Additionally, research shows the ethnic voting at the local level in Ghana may have greater implications for national elections. For example, ethnic voting towards the presidency may depend on the amount of clientelism taking place for local elections. This theory, "reverse coattails", supports the idea that clientelism surrounding ethnicity at the local level incentivizes individuals to participate at the party level thus aligning them with the party of a presidential candidate that their local official supports. Therefore, the support that local officials gain through co-ethnic clientelism also creates support for the executive candidate in the same party.

=== Implications of Ethnic Voting ===
Research has also displayed that the ethnic association created within politics may cause greater conflict and implicit biases between ethnic groups. Because candidates have mobilized ethnic groups through clientelist practices, ethnic groups create stronger ties to their ethnicity around times of competitive elections. By examining how people define themselves (by ethnicity, language, economic status, etc.), one cross-national study found data that when elections are closer and more competitive, it is more likely that people will identify with the ethnic category associated with their ethnicity. This supports the idea that ethnic identity is largely bound to politics because it has historically been used as a political tool. In Ghana, this theory has been supported by studying the microeconomic interactions between people of different ethnic groups. After collecting data on the price of taxis in a field experiment at various time points around an election, the study found that non-coethnics were charged more, on average, than non-ethnics. However, at election time, non-coethnics that were affiliated with an opposing political party (non-copartisans) were charged even more, while non-coethnics affiliated with the same party (copartisans) were charged less. Thus, when ethnic groups are nested in political parties, it can reduce discrimination between ethnic groups within a party but exacerbate discrimination between ethnic groups affiliated with opposing parties.

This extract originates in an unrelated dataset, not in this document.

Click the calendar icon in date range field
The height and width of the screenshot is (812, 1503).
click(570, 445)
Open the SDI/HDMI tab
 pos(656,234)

=== Alternative Opinions ===
Although these studies argue that ethnic voting is prevalent in Ghana due to the lack of political information available, other research indicates Ghanaian people do not vote primarily due to ethnicity. This research emphasizes that, although there is less information available to Ghanaian people, they are still more likely to choose a candidate based on past performance and policy plans. Therefore, there are articles indicating that the prevalence of clientelism and ethnic voting only account for a small portion of the population. Other research indicates that while clientelism is a signal of viability to voters in Ghana, it is not alone capable of "buying" one's vote. Therefore, candidates are still reliant on the information they are able to obtain concerning past political performance to judge candidates' performances. This election organization in which gifts are necessary to be seen as a viable candidate is seen as manufactured by years of clientelist practices. As candidates from different parties competed to buy votes, this transaction became standard as a way of interacting with voters.